> _RECORDS FOR THE EXERCISE_:
**********
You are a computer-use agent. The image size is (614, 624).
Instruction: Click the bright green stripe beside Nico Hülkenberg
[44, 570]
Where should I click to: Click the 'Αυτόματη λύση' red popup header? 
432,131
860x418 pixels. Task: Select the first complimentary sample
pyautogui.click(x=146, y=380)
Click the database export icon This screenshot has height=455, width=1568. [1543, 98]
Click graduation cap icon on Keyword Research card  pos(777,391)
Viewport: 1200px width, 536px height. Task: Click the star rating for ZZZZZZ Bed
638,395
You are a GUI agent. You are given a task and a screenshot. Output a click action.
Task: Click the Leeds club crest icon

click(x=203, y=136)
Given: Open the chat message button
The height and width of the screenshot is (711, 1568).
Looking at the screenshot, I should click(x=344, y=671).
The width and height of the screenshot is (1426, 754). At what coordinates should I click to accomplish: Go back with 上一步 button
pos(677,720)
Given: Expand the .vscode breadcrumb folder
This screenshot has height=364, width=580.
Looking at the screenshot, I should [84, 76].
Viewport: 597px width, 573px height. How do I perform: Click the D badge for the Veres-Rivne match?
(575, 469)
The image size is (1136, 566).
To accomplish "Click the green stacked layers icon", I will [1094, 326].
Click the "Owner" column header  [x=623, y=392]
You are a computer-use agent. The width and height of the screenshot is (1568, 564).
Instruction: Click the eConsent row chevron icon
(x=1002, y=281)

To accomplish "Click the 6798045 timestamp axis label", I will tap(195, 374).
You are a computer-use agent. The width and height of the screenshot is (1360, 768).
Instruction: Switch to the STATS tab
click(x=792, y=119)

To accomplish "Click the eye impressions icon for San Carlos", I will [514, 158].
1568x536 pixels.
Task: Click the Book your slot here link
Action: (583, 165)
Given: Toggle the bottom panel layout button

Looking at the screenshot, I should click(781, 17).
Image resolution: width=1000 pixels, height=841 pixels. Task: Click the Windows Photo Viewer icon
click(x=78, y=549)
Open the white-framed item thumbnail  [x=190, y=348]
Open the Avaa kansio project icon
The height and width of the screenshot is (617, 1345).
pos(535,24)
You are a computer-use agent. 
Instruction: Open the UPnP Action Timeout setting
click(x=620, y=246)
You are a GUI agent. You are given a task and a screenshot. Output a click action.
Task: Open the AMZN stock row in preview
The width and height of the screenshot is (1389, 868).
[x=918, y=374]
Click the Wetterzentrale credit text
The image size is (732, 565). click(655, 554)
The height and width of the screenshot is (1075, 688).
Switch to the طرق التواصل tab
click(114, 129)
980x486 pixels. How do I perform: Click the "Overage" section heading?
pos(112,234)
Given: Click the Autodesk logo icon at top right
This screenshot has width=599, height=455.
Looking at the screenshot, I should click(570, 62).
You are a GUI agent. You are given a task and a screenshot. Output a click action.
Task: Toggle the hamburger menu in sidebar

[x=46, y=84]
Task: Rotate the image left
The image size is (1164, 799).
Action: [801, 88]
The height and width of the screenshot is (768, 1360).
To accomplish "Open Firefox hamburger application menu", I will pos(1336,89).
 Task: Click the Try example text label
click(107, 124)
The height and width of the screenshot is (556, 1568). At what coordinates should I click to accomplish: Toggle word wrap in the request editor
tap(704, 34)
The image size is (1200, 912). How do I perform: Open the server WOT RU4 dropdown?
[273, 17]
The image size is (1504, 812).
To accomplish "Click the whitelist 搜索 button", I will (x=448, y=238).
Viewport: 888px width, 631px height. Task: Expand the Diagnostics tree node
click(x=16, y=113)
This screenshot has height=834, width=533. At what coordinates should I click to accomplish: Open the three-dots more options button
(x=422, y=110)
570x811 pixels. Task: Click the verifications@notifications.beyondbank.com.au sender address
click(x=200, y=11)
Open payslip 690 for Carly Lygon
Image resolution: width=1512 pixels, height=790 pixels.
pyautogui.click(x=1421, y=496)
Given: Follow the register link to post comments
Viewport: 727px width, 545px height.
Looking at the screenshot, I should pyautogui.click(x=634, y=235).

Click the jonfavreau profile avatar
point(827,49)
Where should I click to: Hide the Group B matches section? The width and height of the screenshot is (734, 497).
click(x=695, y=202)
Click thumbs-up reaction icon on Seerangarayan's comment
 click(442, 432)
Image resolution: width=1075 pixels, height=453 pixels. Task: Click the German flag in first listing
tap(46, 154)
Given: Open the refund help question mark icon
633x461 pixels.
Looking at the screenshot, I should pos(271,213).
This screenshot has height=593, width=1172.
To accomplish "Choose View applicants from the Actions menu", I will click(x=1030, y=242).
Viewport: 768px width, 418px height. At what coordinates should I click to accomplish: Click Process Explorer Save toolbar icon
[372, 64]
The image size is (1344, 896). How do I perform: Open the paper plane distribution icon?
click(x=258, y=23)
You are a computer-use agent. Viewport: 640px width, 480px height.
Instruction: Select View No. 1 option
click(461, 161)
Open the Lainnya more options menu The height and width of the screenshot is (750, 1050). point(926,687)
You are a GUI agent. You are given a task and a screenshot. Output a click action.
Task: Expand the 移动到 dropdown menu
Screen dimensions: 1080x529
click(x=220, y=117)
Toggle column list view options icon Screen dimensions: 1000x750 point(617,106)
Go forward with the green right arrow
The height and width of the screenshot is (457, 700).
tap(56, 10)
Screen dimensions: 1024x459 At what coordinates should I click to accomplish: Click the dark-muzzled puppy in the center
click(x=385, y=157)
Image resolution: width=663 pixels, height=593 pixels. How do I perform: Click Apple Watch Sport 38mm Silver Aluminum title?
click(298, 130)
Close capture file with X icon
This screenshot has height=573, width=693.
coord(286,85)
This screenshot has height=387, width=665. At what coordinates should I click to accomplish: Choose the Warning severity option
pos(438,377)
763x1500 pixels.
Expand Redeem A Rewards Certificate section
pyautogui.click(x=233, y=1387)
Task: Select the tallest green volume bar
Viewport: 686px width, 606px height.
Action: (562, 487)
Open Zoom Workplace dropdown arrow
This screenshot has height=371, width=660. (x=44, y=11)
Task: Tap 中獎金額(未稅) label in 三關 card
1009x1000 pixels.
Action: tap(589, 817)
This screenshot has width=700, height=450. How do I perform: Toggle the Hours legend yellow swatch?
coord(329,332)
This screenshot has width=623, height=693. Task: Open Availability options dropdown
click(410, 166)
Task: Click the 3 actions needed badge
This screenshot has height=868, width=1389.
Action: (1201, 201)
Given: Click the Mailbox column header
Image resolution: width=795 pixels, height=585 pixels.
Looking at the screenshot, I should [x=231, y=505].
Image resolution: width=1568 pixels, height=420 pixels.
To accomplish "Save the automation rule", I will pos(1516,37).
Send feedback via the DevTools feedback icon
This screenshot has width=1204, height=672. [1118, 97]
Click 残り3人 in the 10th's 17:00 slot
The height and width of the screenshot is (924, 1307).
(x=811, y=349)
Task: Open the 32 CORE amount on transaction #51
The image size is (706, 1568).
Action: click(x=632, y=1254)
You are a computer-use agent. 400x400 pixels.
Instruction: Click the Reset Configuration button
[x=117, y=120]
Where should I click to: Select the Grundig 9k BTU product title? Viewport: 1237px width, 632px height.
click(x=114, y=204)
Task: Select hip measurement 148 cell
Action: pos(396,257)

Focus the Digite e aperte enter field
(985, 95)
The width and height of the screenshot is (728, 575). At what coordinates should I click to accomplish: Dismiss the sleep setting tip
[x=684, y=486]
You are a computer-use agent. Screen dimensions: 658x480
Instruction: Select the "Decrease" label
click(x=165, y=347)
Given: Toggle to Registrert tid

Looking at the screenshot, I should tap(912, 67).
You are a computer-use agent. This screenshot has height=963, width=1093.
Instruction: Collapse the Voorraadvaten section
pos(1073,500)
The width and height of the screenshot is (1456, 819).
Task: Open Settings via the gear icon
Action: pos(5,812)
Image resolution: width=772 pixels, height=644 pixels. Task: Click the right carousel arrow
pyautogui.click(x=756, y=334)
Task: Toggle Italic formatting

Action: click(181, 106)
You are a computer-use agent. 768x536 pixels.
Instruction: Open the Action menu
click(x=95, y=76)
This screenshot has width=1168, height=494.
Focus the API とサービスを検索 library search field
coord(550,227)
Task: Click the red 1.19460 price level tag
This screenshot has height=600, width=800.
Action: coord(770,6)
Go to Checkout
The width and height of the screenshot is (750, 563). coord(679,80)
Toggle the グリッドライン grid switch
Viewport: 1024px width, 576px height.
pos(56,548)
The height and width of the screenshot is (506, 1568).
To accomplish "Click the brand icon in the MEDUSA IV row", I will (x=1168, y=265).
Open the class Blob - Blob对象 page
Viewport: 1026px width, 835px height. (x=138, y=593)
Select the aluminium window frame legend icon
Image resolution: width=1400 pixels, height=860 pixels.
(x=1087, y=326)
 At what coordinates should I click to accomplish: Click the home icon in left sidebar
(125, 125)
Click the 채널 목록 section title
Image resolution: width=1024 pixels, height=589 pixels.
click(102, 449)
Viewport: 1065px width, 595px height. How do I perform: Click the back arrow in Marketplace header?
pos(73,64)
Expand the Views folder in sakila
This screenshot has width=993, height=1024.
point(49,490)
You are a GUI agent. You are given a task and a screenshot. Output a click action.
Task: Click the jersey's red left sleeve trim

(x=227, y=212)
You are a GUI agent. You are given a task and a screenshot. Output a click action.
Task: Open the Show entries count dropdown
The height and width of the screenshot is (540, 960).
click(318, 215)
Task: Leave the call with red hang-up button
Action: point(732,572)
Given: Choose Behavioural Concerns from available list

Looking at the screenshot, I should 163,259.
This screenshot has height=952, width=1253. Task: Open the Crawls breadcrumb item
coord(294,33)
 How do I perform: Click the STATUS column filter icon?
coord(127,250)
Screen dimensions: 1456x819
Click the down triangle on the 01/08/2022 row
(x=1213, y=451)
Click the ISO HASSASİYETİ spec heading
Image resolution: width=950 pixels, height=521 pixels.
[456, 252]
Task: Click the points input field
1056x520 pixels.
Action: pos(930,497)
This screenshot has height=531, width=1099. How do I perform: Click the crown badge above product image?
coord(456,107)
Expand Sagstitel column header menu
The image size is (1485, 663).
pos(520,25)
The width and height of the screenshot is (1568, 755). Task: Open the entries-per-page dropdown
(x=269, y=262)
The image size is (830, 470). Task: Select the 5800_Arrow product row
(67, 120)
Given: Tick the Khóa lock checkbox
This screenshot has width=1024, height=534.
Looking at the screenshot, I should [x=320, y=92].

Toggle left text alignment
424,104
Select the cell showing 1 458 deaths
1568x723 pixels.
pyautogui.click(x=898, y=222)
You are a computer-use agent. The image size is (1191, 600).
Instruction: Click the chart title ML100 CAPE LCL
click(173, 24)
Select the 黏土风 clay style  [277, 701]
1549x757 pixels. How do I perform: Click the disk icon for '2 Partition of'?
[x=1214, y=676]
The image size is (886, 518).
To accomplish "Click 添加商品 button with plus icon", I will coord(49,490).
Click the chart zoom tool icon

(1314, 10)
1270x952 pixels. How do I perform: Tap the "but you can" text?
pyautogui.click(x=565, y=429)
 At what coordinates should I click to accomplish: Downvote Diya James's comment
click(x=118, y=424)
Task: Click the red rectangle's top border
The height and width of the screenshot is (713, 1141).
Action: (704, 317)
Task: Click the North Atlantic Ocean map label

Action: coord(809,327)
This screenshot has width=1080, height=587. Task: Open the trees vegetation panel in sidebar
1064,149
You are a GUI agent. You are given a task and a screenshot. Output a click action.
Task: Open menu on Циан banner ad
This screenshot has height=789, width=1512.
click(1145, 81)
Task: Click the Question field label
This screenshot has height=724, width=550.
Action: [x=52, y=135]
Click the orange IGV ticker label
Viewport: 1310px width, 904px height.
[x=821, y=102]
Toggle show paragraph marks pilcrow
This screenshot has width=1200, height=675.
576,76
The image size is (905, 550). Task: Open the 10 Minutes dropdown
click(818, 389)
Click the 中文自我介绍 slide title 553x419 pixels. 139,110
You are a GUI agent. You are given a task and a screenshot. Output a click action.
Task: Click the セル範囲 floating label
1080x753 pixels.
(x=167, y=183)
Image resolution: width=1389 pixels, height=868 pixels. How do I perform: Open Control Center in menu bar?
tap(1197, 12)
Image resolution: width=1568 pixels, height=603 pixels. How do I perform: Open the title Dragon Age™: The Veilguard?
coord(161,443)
**********
> _WORK TO BE COMPLETED_: You are asked to reproduce word for word the line containing "1080x753 pixels." and every subsequent line through the end of the entries.

> _OUTPUT FOR THIS TASK_:
1080x753 pixels.
(x=167, y=183)
Image resolution: width=1389 pixels, height=868 pixels. How do I perform: Open Control Center in menu bar?
tap(1197, 12)
Image resolution: width=1568 pixels, height=603 pixels. How do I perform: Open the title Dragon Age™: The Veilguard?
coord(161,443)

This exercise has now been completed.